How to Plot a Pre-Binned Histogram In R

2019-02-16 16:19发布

问题:

I have a pre-binned frequency table for a rather large dataset. That is, a single column vector of bins and a single column vector of counts associated with those bins. I'd like R to plot a histogram of this data by doing further binning and summing the existing counts. For example, if in the pre-binned data I have something like [(0.01, 5000), (0.02, 231), (0.03, 948)], where the first number is the bin and the second is the count, and I choose 0.04 as the new bin width, I'd expect to get [(0.04, 6179)]. What's the fastest and or easiest way to do this in R?

回答1:

Looks like ggplot2 has the answer.

 
library(ggplot2)
qplot(bin, data=cbind(bins,counts), weight=counts, geom="histogram")


回答2:

The new HistogramTools package on CRAN has a number of useful functions for doing exactly this.
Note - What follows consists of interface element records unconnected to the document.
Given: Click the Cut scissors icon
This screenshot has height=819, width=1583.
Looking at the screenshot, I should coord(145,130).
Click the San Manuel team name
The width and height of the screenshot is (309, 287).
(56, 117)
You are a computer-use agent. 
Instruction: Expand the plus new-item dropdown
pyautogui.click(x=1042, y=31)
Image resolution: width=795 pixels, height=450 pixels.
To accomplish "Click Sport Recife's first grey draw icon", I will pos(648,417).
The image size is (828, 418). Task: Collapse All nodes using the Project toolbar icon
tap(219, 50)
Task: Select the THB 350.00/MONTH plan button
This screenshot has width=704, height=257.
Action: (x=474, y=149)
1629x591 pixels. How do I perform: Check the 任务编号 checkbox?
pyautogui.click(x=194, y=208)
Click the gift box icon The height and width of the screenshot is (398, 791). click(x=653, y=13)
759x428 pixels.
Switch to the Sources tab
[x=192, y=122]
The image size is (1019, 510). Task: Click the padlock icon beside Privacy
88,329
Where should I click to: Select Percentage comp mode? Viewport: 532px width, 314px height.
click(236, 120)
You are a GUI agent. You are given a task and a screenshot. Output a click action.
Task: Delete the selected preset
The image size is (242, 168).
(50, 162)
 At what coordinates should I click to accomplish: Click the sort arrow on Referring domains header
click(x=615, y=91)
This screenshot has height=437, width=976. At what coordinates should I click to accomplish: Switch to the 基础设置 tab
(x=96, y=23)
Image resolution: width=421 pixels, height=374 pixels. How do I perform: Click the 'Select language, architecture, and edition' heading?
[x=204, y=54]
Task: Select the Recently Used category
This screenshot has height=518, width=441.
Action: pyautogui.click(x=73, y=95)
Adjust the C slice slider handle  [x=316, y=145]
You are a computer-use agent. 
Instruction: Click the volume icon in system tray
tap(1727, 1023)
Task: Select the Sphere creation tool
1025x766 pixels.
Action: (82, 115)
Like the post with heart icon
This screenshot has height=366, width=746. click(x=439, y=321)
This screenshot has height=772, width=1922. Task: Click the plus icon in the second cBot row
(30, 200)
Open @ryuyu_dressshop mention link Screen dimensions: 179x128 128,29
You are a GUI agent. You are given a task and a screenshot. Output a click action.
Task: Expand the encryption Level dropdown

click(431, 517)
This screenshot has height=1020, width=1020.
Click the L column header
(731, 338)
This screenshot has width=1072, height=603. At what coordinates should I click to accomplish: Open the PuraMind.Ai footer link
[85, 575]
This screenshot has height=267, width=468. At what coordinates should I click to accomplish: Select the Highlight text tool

In your example, if you want to merge three adjacent buckets together at each point in the histogram to produce a new histogram with 1/3rd as many buckets, you could use the MergeBuckets function.

install.packages("HistogramTools")
library(HistogramTools)
h <- hist(rexp(1000), breaks=60)
plot(MergeBuckets(h, adj.buckets=3))

Alternatively, you can also specify a list of the new breakpoints you want explicitly, rather than telling MergeBuckets() to always merge the same number of adjacent buckets.